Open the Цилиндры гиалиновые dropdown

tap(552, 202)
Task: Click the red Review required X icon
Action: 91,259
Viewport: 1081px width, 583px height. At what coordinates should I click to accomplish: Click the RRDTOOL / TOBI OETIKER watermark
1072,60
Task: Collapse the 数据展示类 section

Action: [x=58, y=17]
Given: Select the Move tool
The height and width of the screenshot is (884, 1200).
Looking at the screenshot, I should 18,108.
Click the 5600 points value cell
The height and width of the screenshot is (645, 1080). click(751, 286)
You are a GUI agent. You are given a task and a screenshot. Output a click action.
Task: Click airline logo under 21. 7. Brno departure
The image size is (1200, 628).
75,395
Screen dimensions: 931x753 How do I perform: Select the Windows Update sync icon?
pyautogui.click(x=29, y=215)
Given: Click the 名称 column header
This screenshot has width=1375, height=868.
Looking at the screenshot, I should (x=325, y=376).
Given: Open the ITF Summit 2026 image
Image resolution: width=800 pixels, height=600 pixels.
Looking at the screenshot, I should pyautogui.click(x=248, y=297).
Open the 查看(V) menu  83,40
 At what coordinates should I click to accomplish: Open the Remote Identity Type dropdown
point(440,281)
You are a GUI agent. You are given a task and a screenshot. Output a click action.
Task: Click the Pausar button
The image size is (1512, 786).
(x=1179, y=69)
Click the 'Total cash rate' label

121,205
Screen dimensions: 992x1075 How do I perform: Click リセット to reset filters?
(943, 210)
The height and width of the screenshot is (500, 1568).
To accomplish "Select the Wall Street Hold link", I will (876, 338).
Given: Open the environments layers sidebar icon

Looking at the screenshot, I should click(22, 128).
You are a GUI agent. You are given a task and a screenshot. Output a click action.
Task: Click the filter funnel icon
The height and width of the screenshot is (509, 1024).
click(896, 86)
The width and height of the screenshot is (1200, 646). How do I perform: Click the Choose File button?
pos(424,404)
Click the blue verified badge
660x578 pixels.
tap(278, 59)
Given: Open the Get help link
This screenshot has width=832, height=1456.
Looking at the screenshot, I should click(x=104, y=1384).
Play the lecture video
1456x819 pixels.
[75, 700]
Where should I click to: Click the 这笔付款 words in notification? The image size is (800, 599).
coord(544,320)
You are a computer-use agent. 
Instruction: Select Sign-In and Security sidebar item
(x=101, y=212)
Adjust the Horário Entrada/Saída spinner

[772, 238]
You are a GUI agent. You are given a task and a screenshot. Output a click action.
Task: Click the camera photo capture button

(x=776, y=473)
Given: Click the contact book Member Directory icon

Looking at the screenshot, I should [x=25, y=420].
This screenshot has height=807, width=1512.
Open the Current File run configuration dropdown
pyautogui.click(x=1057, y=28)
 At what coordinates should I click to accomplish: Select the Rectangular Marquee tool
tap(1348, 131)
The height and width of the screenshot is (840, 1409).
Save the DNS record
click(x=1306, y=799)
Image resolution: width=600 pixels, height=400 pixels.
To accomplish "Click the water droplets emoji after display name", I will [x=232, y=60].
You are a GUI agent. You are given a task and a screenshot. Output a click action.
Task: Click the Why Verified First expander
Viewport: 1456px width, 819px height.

§ §

__Opdracht__
Schrijf de volledige lijst hierboven letterlijk over, regel voor regel en zonder iets te wijzigen.

__Antwoord__
Open the Цилиндры гиалиновые dropdown

tap(552, 202)
Task: Click the red Review required X icon
Action: 91,259
Viewport: 1081px width, 583px height. At what coordinates should I click to accomplish: Click the RRDTOOL / TOBI OETIKER watermark
1072,60
Task: Collapse the 数据展示类 section

Action: [x=58, y=17]
Given: Select the Move tool
The height and width of the screenshot is (884, 1200).
Looking at the screenshot, I should 18,108.
Click the 5600 points value cell
The height and width of the screenshot is (645, 1080). click(751, 286)
You are a GUI agent. You are given a task and a screenshot. Output a click action.
Task: Click airline logo under 21. 7. Brno departure
The image size is (1200, 628).
75,395
Screen dimensions: 931x753 How do I perform: Select the Windows Update sync icon?
pyautogui.click(x=29, y=215)
Given: Click the 名称 column header
This screenshot has width=1375, height=868.
Looking at the screenshot, I should (x=325, y=376).
Given: Open the ITF Summit 2026 image
Image resolution: width=800 pixels, height=600 pixels.
Looking at the screenshot, I should pyautogui.click(x=248, y=297).
Open the 查看(V) menu  83,40
 At what coordinates should I click to accomplish: Open the Remote Identity Type dropdown
point(440,281)
You are a GUI agent. You are given a task and a screenshot. Output a click action.
Task: Click the Pausar button
The image size is (1512, 786).
(x=1179, y=69)
Click the 'Total cash rate' label

121,205
Screen dimensions: 992x1075 How do I perform: Click リセット to reset filters?
(943, 210)
The height and width of the screenshot is (500, 1568).
To accomplish "Select the Wall Street Hold link", I will (876, 338).
Given: Open the environments layers sidebar icon

Looking at the screenshot, I should click(22, 128).
You are a GUI agent. You are given a task and a screenshot. Output a click action.
Task: Click the filter funnel icon
The height and width of the screenshot is (509, 1024).
click(896, 86)
The width and height of the screenshot is (1200, 646). How do I perform: Click the Choose File button?
pos(424,404)
Click the blue verified badge
660x578 pixels.
tap(278, 59)
Given: Open the Get help link
This screenshot has width=832, height=1456.
Looking at the screenshot, I should click(x=104, y=1384).
Play the lecture video
1456x819 pixels.
[75, 700]
Where should I click to: Click the 这笔付款 words in notification? The image size is (800, 599).
coord(544,320)
You are a computer-use agent. 
Instruction: Select Sign-In and Security sidebar item
(x=101, y=212)
Adjust the Horário Entrada/Saída spinner

[772, 238]
You are a GUI agent. You are given a task and a screenshot. Output a click action.
Task: Click the camera photo capture button

(x=776, y=473)
Given: Click the contact book Member Directory icon

Looking at the screenshot, I should [x=25, y=420].
This screenshot has height=807, width=1512.
Open the Current File run configuration dropdown
pyautogui.click(x=1057, y=28)
 At what coordinates should I click to accomplish: Select the Rectangular Marquee tool
tap(1348, 131)
The height and width of the screenshot is (840, 1409).
Save the DNS record
click(x=1306, y=799)
Image resolution: width=600 pixels, height=400 pixels.
To accomplish "Click the water droplets emoji after display name", I will [x=232, y=60].
You are a GUI agent. You are given a task and a screenshot. Output a click action.
Task: Click the Why Verified First expander
Viewport: 1456px width, 819px height.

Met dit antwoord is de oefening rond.